Some Windows applications (Office 2010 for instance) save the files with owner
and world ACLs that grant FILE_READ_DATA, FILE_WRITE_DATA and FILE_EXECUTE
permissions. FILE_EXECUTE causes the Unix execute permissions to be set on the
file. Already this is wrong: these are documents, not Unix binaries or scripts.

But it also causes trouble to uses in that this causes some Unix file managers
to try to execute the file when the user double-clicks on it, instead of
looking for an application that can open it. Thus the user gets a confusing
'cannot execute' error and must go through the 'Open with' contextual menu to
actually be able to edit their documents.


The thing is that, as far as I can tell, this FILE_EXECUTE to +x permission
mapping is bogus. From the MSDN:

http://msdn.microsoft.com/en-us/library/bb432380%28v=vs.85%29.aspx

   FILE_EXECUTE
   Data can be read into memory from the file using system paging I/O.
   This flag is irrelevant for device and intermediate drivers.

So if the MSDN is right FILE_EXECUTE has nothing with making it possible to
execute the file and thus the maping makes no sense. 


This issue happens in server/file.c in file_access_to_mode() and sd_to_mode().

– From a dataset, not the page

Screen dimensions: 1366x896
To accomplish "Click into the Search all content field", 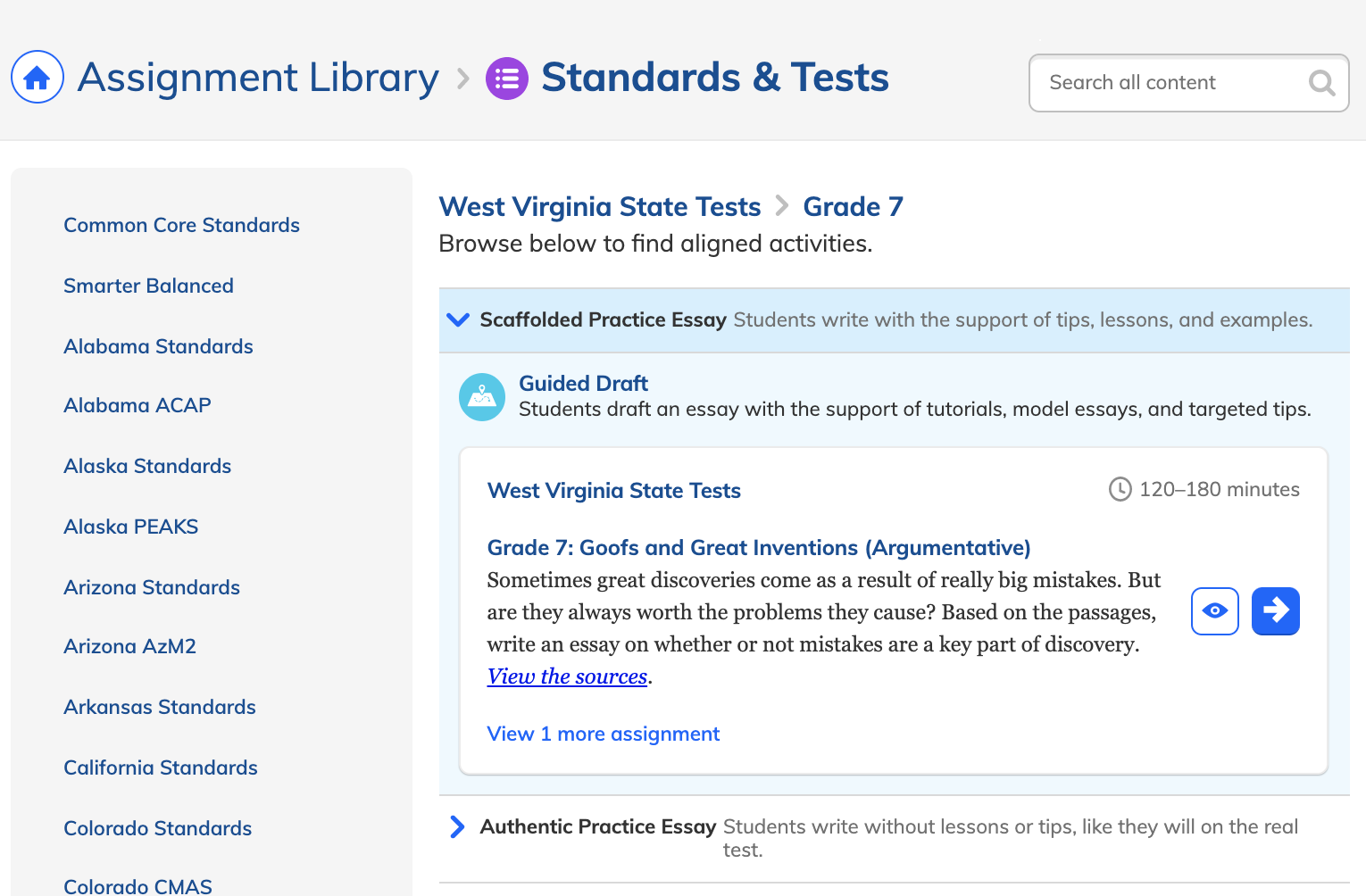I will pos(1170,83).
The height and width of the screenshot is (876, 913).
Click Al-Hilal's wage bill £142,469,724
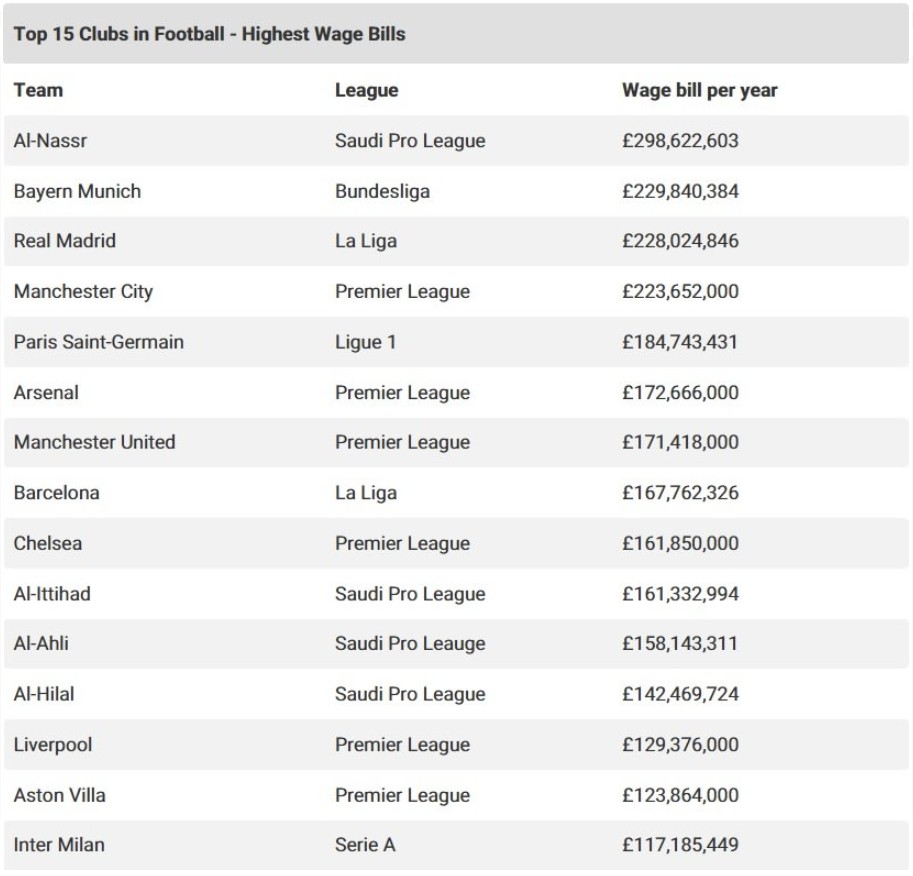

trace:file:CreateFileW L"C:\\users\\crossover\\My Documents\\aFoo1.docx"
FILE_SHARE_READ FILE_SHARE_WRITE FILE_SHARE_DELETE  creation 3 attributes
0x2000000
trace:ntdll:FILE_CreateFile handle=0x97eb41c access=000c0000
name=L"\\??\\C:\\users\\crossover\\My Documents\\aFoo1.docx" objattr=00000040
root=(nil) sec=(nil) io=0x97eb40c alloc_size=(nil) attr=00000000
sharing=00000007 disp=1 options=00004020 ea=(nil).0x00000000
trace:file:CreateFileW returning 0x41c
trace:ntdll:NtSetSecurityObject 0x41c 0x00000006 0x97eb534
trace:ntdll:RtlGetControlSecurityDescriptor (0x97eb534,0x97eb41c,0x97eb408)
trace:ntdll:RtlLengthSid sid=0x97eb564
trace:ntdll:RtlGetDaclSecurityDescriptor
(0x97eb534,0x97eb41e,0x97eb418,0x97eb41f)
sd_to_mode:531 owner+current Mask=1f01ff new_mode= 770
sd_to_mode:525 world Mask=1200a9 new_mode= 775


There's a concern that some applications might set the flag and check it later.
There is no known case though. The closest is that Office 2010 does read the
ACL of the files it opens and then writes it to the file it saves but it
obviously has no trouble with files that are not marked +x.
Still, because of this concern this may be a good candidate for Staging.